▶ **Your objective**: Could you filter the records below down to the lines that include the word "arrow"?

──────── Data for this task ────────

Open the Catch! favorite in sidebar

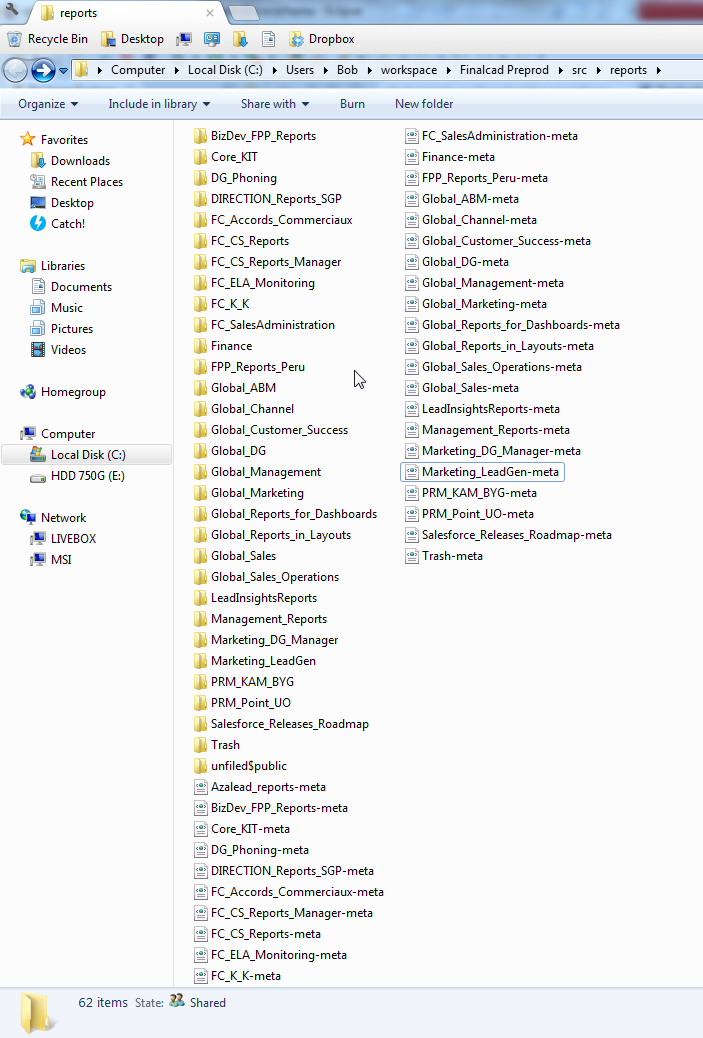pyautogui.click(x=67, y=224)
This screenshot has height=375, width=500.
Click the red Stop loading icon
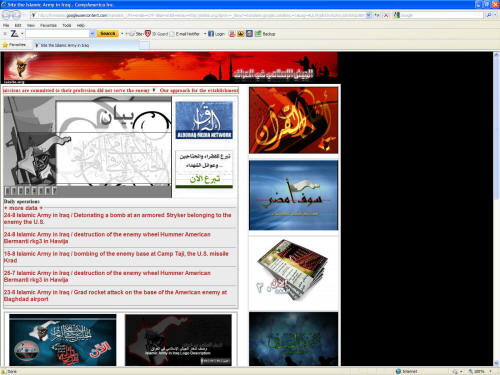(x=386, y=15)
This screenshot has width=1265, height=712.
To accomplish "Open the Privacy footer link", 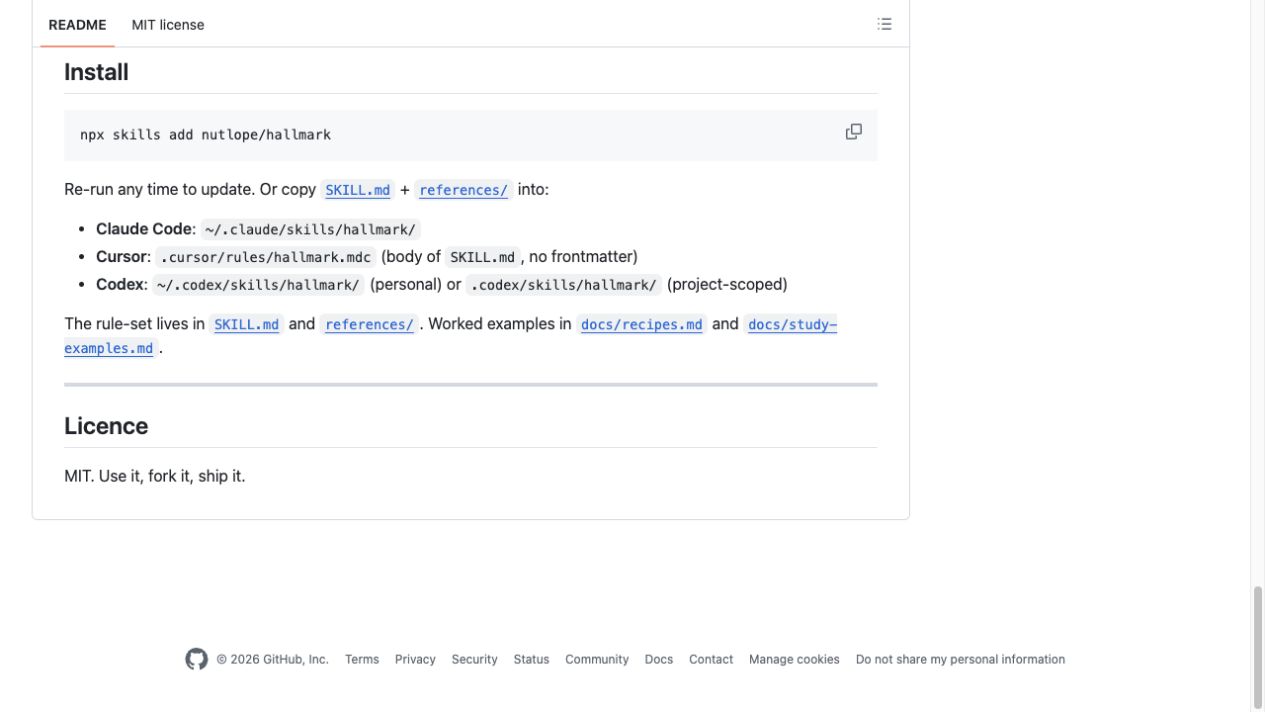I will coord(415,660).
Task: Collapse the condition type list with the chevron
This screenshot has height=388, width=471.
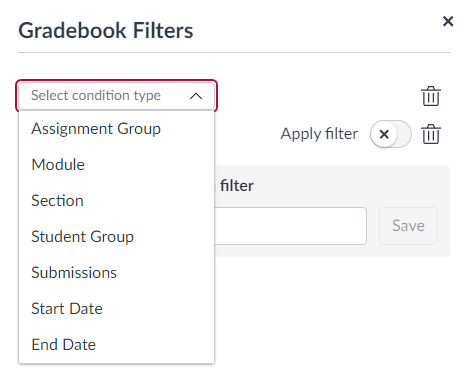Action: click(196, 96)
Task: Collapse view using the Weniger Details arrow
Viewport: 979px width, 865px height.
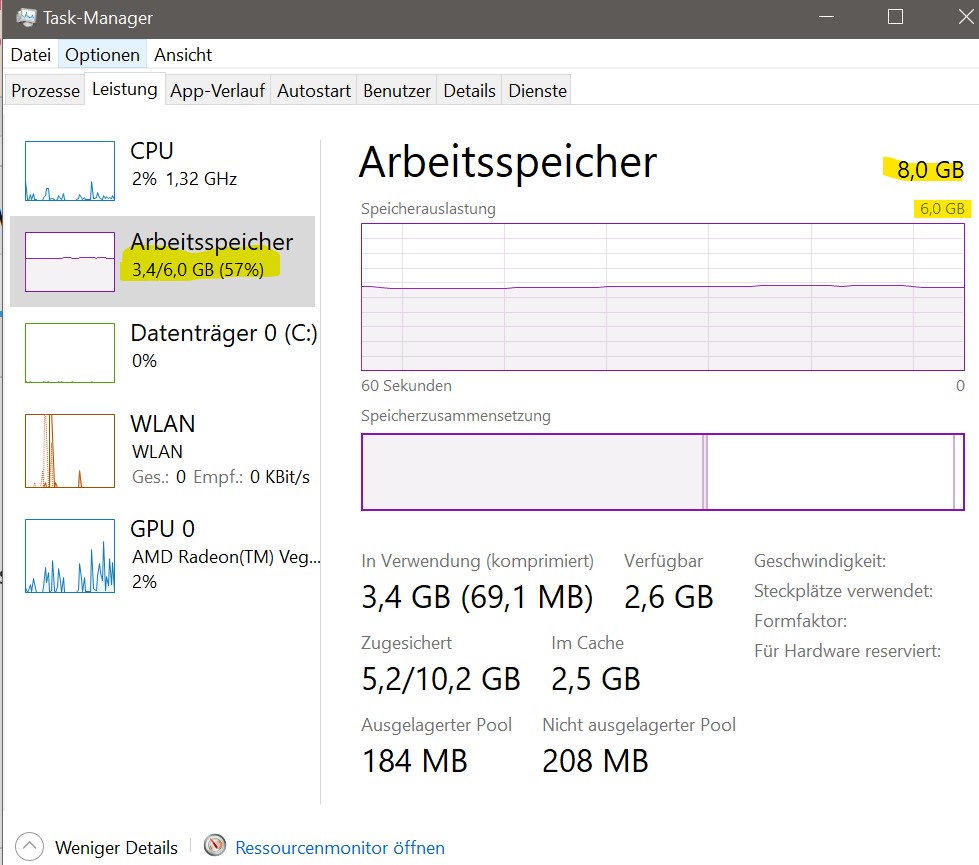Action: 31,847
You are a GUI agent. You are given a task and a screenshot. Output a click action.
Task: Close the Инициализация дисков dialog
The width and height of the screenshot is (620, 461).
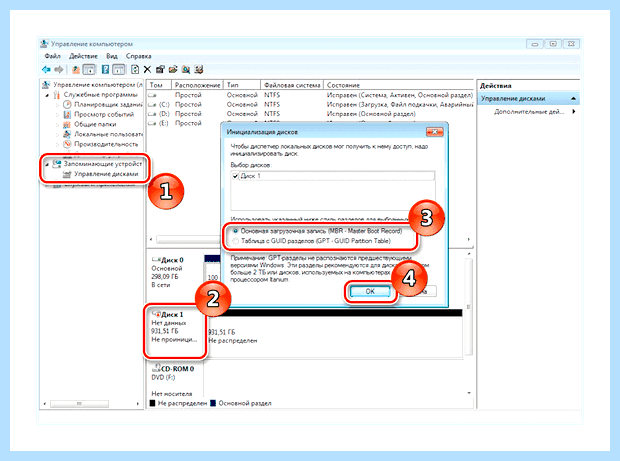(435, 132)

────────
──────── Data for this task ────────

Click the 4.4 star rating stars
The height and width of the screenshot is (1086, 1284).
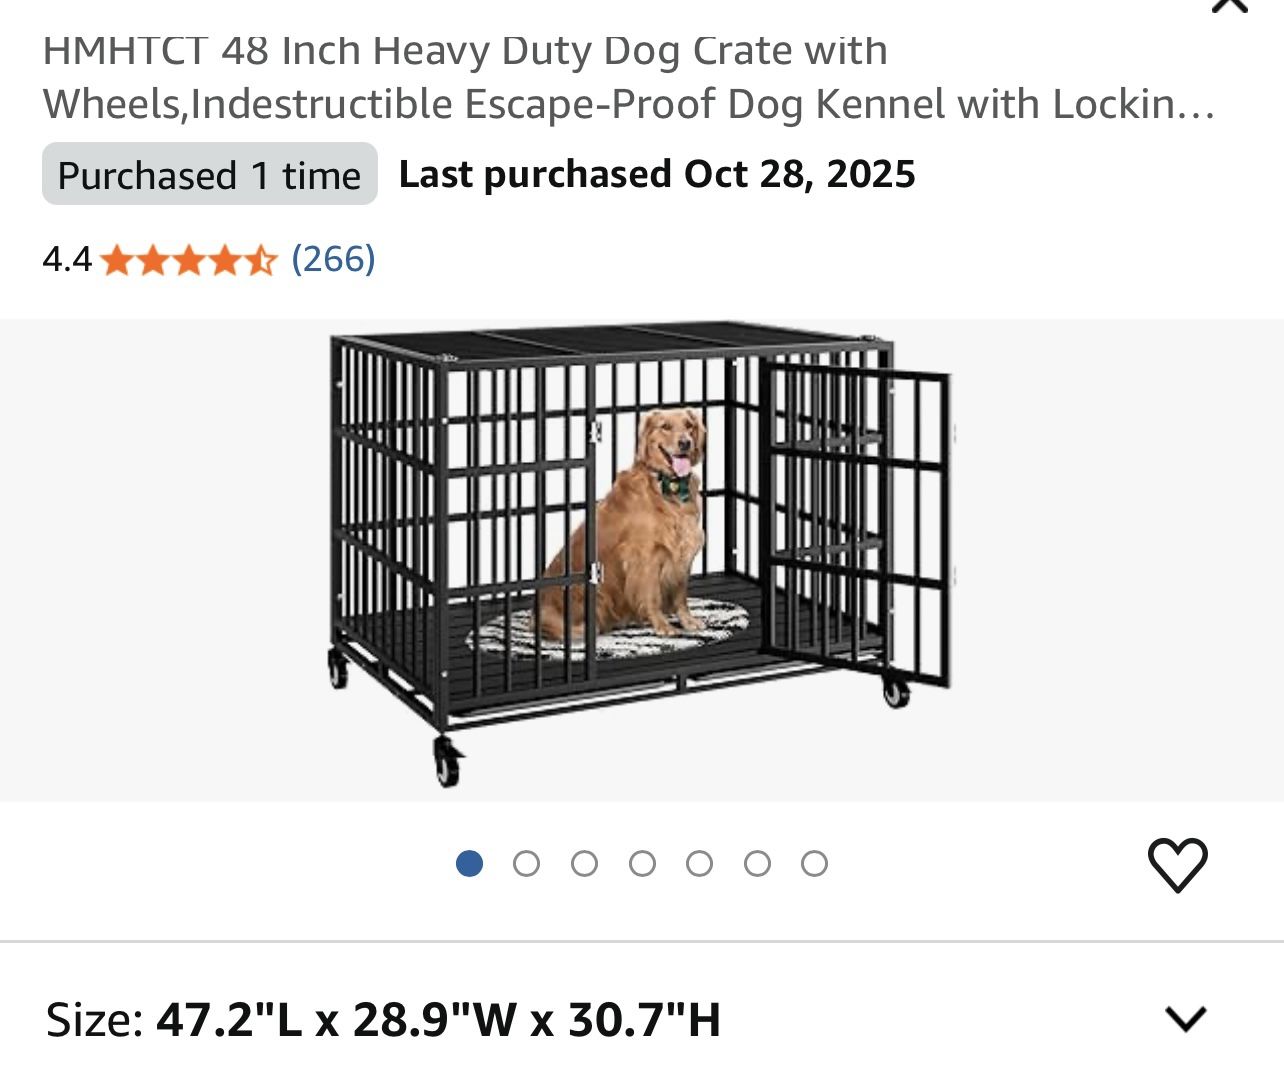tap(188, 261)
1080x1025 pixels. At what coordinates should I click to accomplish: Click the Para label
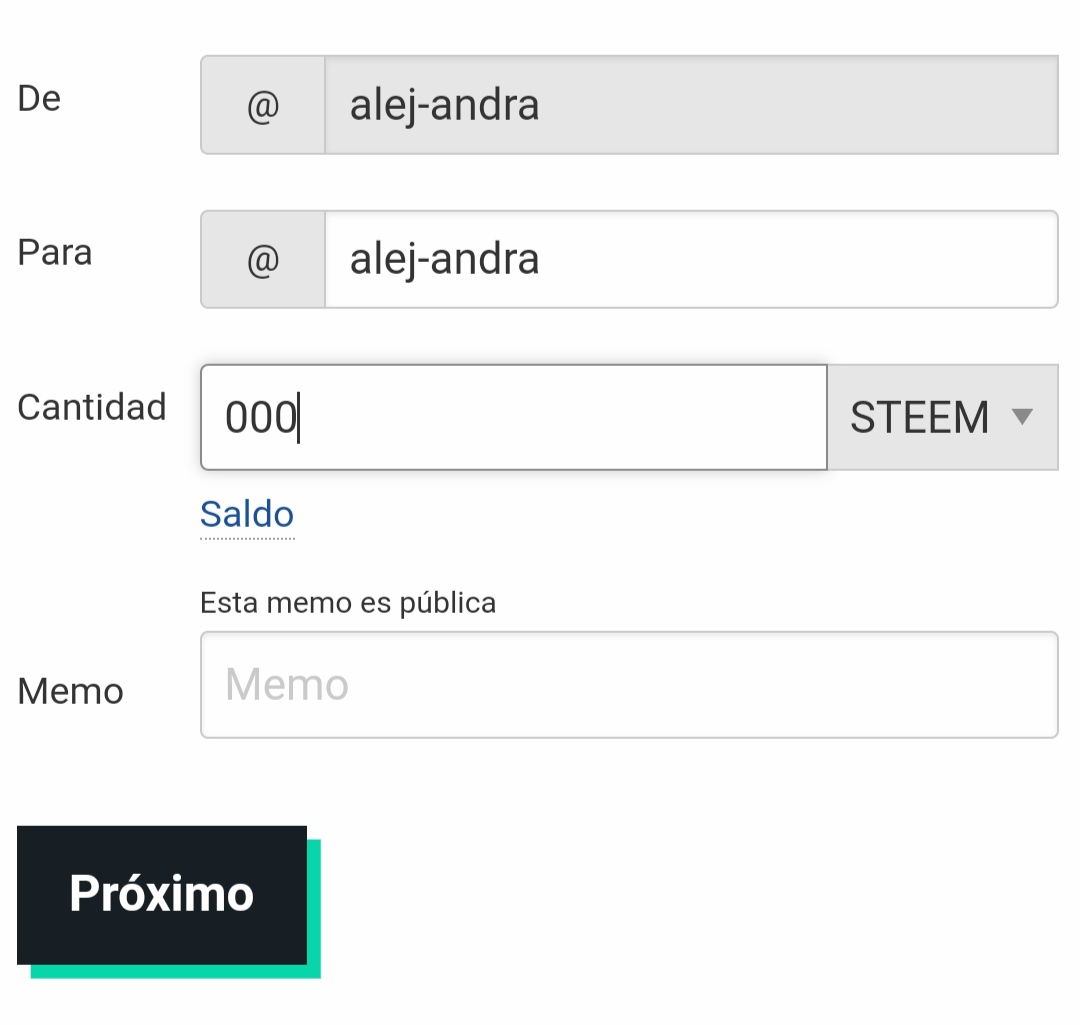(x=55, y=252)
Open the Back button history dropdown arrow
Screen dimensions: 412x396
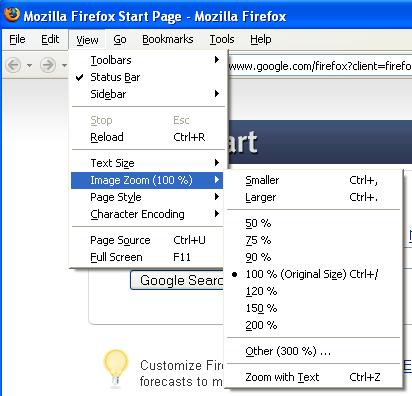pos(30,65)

────────
──────── Data for this task ────────

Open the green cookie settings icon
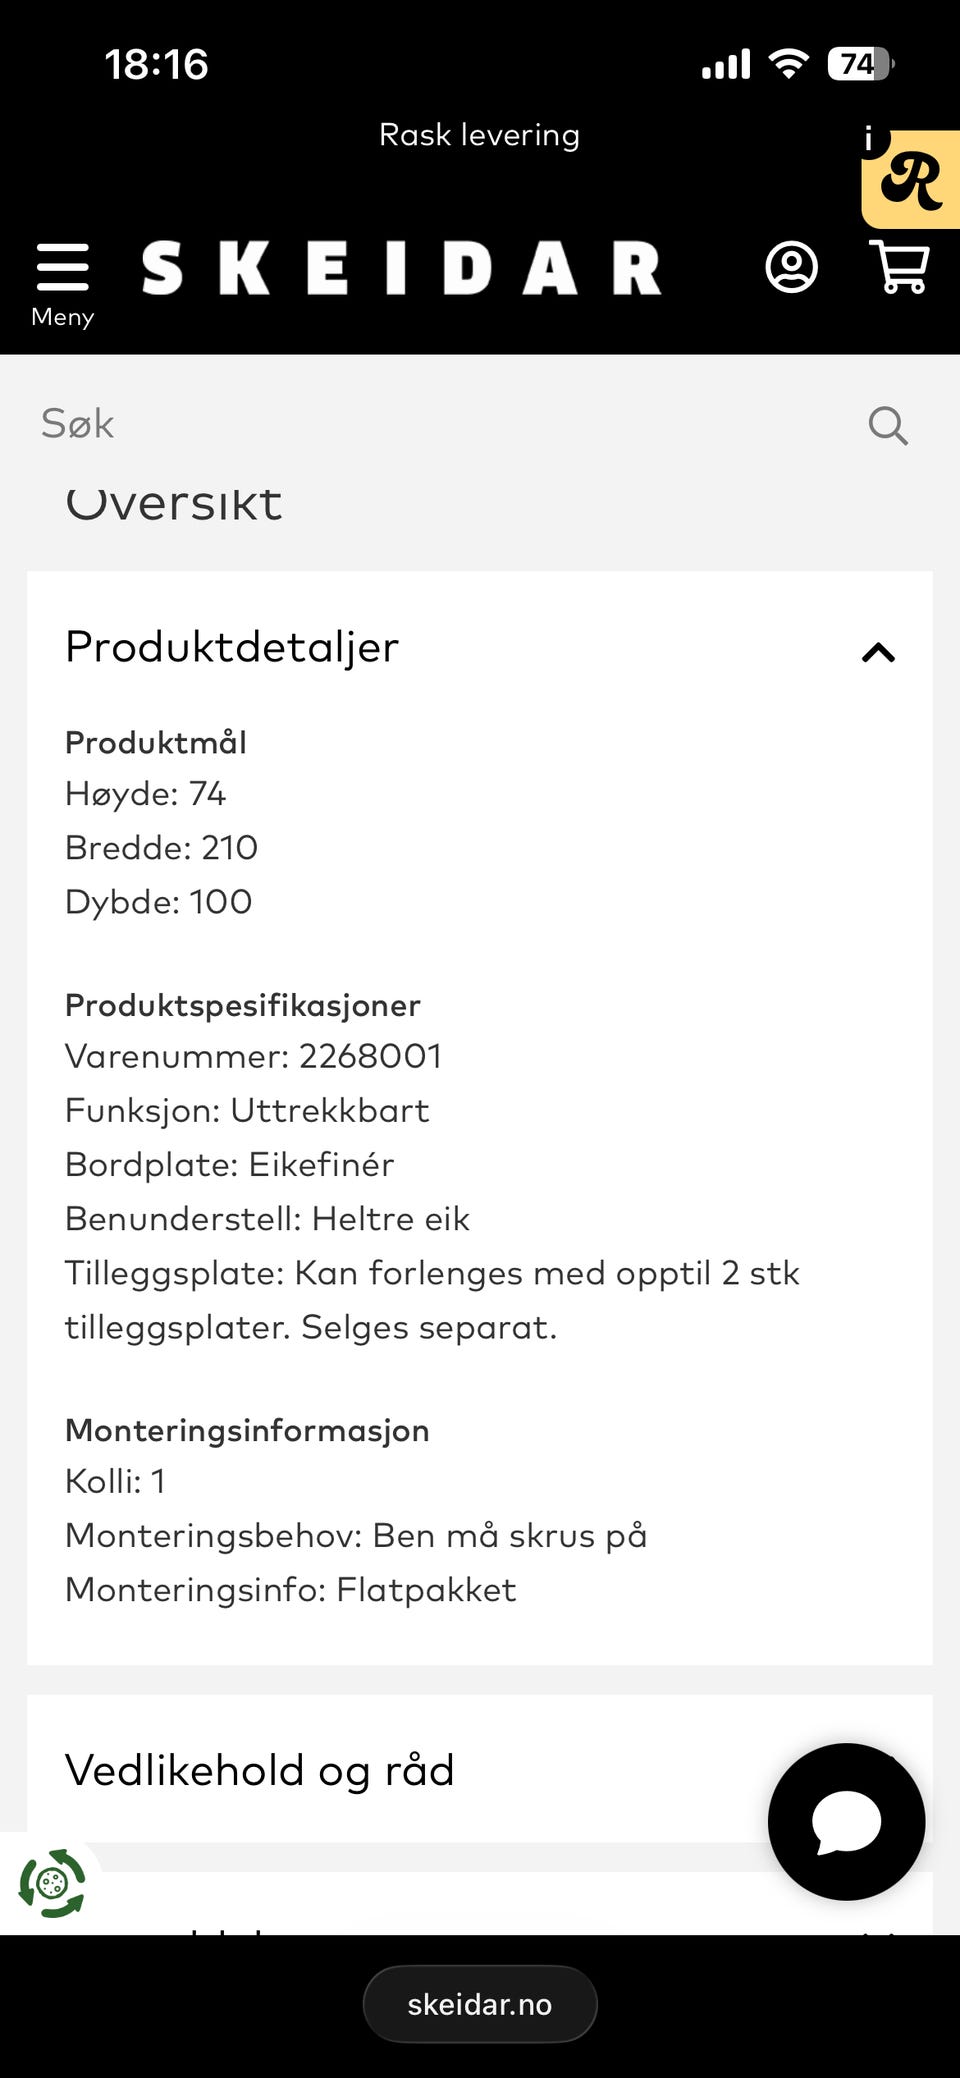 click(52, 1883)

────────

▶ **Output of the task**:
Task: Collapse view using the Weniger Details arrow
Open the Back button history dropdown arrow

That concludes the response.